Kortom, er bestaat geen aanleiding om het boetebeding buiten toepassing te verklaren of de boete te matigen. De gevorderde verklaring voor recht en de vordering tot terugbetaling van de boete worden daarom afgewezen.
[gedaagde] is niet aansprakelijk voor de notariskosten
4.13.
Voor zijn vordering tot betaling van de notariskosten heeft [eiser] heeft gesteld dat partijen – nadat was gebleken was dat de akte van kwijting niet kon worden gepasseerd op 1 september 2023 – een nieuwe afspraak hadden gemaakt bij de notaris om op 1 september 2023 een akte verlenging ontbindende voorwaarden te ondertekenen. Volgens [eiser] is [gedaagde] tekortgeschoten in de nakoming van die afspraak. Deze stellingen heeft [eiser] onvoldoende onderbouwd. Ter onderbouwing van de stelling dat hij € 1.747,07, aan kosten heeft moeten maken voor een geannuleerde afspraak op 1 september 2023, heeft hij slechts verwezen naar een tussentijdse nota van de notaris. Die nota ziet op de facturering van € 847 voor
“tot 22 september 2023 verrichte werkzaamheden”. Uit de nota valt niet af te leiden dat deze ziet op de notariskosten. Dat is ook betwist door [gedaagde] . Daarnaast heeft [gedaagde] betwist dat de afspraak op 1 september 2023 eenzijdig door haar is geannuleerd. Daarbij heeft zij aangevoerd dat de afspraak in onderling overleg is verschoven omdat er haken en ogen waren aan de akte en een nieuw stuk opgemaakt moest worden voor het vooruitschuiven van de betaaldatum (de allonge). Tegenover deze gemotiveerde betwisting van [gedaagde] heeft [eiser] niets aangevoerd om zijn stellingen verder te onderbouwen. Het staat daarom niet vast dat sprake is van een tekortkoming van [gedaagde] ten gevolge waarvan [eiser] schade heeft geleden. De gevorderde notariskosten worden dan ook afgewezen.
Proceskosten
4.14.
[eiser] is in het ongelijk gesteld en moet daarom de proceskosten (inclusief nakosten) betalen. De proceskosten van [gedaagde] worden begroot op:
- griffierecht
688,00
- salaris advocaat
2.428,00
(2 punten × tarief IV)
- nakosten
178,00
(plus de verhoging zoals vermeld in de beslissing)
Totaal
3.294,00
4.15.
De gevorderde wettelijke rente over de proceskosten wordt toegewezen op de wijze zoals in de beslissing bepaald.

5.De beslissing

De rechtbank
5.1.
wijst de vorderingen van [eiser] af;
5.2.

OPDRACHT 1:
Neem uit de uitspraak letterlijk het deel over dat begint bij de woorden met "[eiser] is in" en eindigt met "punten × tarief IV)".
OPDRACHT 2:
Vat de uitspraak samen in twee zinnen.

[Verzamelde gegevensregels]
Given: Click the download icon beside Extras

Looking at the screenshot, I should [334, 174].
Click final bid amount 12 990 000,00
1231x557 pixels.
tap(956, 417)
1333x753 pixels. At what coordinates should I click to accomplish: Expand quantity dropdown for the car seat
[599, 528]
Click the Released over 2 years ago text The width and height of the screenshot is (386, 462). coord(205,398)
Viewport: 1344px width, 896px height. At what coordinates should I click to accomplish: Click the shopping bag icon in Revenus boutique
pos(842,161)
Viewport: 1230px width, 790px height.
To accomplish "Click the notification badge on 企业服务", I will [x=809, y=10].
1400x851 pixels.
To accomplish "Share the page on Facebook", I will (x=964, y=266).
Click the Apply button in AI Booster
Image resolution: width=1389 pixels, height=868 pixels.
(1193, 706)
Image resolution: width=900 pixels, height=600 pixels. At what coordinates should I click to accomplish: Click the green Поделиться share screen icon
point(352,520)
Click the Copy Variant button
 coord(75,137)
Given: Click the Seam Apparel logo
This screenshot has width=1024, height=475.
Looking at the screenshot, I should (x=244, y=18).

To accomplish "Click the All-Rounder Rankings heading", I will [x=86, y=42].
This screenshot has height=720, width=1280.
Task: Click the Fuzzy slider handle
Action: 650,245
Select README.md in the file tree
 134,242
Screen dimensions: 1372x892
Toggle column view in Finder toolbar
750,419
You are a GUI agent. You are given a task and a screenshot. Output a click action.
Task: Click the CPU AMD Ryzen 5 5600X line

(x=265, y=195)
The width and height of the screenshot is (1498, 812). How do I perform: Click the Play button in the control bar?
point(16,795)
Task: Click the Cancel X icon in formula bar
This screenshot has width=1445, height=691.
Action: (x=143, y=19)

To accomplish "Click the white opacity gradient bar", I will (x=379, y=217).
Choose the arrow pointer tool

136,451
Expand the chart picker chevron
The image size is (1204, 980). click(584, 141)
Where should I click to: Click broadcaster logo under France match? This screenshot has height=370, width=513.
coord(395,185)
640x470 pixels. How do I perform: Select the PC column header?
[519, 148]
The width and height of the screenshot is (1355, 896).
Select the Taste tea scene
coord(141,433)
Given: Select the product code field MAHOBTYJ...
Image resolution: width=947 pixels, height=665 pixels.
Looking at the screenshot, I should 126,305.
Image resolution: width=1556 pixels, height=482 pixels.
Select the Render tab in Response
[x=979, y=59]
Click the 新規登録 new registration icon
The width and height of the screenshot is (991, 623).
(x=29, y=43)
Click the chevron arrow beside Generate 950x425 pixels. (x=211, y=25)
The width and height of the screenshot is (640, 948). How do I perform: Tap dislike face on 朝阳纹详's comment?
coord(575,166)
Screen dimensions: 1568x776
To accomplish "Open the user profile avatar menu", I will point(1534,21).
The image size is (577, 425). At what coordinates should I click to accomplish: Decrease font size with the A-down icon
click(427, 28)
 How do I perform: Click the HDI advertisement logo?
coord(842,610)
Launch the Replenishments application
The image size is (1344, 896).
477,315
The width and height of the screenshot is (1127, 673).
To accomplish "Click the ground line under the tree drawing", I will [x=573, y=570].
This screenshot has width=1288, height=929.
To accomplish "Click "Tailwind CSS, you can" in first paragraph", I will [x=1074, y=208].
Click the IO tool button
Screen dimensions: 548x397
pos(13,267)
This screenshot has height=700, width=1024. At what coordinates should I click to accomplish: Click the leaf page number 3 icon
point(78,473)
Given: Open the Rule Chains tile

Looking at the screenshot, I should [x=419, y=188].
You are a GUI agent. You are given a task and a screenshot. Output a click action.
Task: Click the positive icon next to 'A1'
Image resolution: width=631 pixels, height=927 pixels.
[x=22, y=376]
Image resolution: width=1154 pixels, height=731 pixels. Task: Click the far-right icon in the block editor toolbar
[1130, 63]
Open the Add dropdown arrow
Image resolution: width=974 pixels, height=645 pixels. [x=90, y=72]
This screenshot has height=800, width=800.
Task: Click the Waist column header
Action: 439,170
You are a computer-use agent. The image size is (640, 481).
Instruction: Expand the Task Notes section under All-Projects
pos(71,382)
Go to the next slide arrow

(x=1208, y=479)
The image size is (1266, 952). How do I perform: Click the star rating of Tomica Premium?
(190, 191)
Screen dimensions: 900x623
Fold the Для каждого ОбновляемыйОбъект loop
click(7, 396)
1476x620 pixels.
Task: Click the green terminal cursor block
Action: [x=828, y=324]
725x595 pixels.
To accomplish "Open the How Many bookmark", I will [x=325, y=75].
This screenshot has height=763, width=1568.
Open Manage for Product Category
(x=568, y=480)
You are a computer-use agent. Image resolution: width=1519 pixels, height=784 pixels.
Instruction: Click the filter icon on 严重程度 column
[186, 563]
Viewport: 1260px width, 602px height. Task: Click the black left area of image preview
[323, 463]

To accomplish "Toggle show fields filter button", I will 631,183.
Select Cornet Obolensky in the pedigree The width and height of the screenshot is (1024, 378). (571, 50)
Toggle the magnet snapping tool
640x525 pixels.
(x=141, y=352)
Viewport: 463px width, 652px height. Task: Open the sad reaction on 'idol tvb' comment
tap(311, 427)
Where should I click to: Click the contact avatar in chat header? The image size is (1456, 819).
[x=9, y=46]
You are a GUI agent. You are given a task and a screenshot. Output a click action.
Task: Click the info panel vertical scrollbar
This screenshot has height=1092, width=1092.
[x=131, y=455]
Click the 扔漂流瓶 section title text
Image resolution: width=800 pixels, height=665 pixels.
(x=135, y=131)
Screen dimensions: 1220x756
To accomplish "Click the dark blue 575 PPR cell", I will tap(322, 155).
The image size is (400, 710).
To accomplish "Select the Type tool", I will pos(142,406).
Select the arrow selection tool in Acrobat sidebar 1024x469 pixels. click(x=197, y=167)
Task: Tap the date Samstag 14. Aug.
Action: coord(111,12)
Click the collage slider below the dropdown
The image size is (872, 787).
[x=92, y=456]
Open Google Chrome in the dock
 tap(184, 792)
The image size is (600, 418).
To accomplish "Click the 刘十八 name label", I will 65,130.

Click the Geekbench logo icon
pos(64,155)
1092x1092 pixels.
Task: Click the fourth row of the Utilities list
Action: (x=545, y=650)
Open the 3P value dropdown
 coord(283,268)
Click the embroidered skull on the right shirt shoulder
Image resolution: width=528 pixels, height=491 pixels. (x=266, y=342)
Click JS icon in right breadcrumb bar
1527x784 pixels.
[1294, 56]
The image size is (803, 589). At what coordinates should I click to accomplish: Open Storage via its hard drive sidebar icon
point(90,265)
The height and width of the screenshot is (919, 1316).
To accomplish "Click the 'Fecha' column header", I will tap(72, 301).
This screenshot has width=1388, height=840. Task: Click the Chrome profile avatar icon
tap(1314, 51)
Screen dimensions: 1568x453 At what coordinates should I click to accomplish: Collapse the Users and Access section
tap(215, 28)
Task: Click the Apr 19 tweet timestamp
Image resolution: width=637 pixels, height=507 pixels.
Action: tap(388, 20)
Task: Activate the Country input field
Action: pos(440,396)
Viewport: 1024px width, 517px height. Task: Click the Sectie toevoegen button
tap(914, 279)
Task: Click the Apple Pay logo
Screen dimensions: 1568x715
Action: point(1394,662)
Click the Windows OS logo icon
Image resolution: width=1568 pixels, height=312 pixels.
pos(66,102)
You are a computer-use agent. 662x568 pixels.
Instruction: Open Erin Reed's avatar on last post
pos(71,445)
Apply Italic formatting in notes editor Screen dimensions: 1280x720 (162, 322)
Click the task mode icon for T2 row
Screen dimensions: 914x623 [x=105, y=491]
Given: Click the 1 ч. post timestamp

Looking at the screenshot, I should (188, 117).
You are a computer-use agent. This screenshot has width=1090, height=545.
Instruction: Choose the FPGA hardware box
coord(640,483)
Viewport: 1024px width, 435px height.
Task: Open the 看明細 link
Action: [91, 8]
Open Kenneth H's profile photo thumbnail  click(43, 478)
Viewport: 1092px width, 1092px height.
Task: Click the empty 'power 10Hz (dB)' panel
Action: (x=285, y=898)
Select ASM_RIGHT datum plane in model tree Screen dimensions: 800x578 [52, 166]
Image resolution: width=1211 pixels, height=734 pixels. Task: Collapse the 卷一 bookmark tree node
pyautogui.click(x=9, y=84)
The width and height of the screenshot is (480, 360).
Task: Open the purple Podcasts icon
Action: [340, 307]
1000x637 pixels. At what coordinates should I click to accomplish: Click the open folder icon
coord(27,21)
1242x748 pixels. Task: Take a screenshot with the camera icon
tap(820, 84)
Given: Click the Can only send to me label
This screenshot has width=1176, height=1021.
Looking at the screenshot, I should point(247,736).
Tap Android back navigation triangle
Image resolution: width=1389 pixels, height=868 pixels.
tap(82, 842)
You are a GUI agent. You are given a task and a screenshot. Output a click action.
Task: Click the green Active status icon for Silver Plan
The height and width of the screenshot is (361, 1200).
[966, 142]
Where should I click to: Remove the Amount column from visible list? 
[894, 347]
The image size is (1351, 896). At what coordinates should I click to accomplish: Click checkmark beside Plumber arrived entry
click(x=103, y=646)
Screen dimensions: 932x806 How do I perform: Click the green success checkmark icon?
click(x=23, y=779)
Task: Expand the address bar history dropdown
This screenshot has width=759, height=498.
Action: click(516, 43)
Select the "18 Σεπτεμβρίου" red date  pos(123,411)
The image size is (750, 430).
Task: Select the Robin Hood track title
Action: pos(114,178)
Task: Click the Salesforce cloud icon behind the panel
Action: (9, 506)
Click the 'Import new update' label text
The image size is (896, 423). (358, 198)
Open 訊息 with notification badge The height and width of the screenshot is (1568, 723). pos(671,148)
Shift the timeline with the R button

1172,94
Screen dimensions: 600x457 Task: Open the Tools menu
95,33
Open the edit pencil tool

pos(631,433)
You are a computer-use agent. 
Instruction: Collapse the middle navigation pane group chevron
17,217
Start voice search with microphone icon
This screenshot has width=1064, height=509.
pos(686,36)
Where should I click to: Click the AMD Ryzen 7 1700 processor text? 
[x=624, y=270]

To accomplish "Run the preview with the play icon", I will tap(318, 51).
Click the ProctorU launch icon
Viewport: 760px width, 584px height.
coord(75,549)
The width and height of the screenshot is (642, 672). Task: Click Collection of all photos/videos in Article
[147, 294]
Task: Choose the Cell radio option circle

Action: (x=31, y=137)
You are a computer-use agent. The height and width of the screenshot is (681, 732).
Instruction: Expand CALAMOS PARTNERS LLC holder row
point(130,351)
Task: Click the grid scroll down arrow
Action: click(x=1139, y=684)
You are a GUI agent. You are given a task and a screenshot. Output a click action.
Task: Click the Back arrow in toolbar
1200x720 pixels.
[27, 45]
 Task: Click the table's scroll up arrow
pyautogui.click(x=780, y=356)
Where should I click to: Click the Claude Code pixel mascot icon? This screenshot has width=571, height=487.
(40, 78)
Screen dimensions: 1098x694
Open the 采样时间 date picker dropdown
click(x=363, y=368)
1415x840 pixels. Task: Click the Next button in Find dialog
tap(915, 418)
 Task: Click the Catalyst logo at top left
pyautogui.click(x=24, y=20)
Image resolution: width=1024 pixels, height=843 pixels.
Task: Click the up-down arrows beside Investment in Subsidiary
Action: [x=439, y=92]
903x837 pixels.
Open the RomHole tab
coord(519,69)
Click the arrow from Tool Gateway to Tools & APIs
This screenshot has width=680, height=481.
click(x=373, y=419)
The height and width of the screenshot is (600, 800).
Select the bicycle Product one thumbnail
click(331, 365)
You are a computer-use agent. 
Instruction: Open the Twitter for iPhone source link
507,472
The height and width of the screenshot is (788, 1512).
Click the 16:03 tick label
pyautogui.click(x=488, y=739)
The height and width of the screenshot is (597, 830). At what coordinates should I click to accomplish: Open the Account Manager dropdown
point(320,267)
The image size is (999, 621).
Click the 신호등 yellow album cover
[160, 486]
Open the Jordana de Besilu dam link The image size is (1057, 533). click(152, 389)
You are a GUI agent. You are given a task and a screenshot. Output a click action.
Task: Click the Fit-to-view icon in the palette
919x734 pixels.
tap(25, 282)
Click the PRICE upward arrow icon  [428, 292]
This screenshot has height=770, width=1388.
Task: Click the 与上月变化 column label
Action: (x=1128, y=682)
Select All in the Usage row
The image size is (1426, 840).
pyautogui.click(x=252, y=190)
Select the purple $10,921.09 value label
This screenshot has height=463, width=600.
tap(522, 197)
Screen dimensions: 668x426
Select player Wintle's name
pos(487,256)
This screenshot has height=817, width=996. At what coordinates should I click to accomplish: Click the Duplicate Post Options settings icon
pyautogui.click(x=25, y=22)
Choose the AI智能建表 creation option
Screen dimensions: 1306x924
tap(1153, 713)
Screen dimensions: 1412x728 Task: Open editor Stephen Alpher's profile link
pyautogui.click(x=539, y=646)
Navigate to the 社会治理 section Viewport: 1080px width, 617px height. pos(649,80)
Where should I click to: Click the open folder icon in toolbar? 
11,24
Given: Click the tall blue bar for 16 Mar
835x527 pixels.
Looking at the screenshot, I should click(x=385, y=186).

UITWERKING 1:
[eiser] is in het ongelijk gesteld en moet daarom de proceskosten (inclusief nakosten) betalen. De proceskosten van [gedaagde] worden begroot op:
- griffierecht
688,00
- salaris advocaat
2.428,00
(2 punten × tarief IV)

UITWERKING 2:
De rechtbank ziet geen aanleiding om de boete te matigen en wijst ook de gevorderde notariskosten af, omdat [eiser] onvoldoende heeft onderbouwd dat [gedaagde] tekort is geschoten en hij daardoor schade heeft geleden. Omdat [eiser] in het ongelijk is gesteld, moet hij de proceskosten van [gedaagde] betalen, begroot op in totaal 3.294,00, en wordt de gevorderde wettelijke rente daarover toegewezen.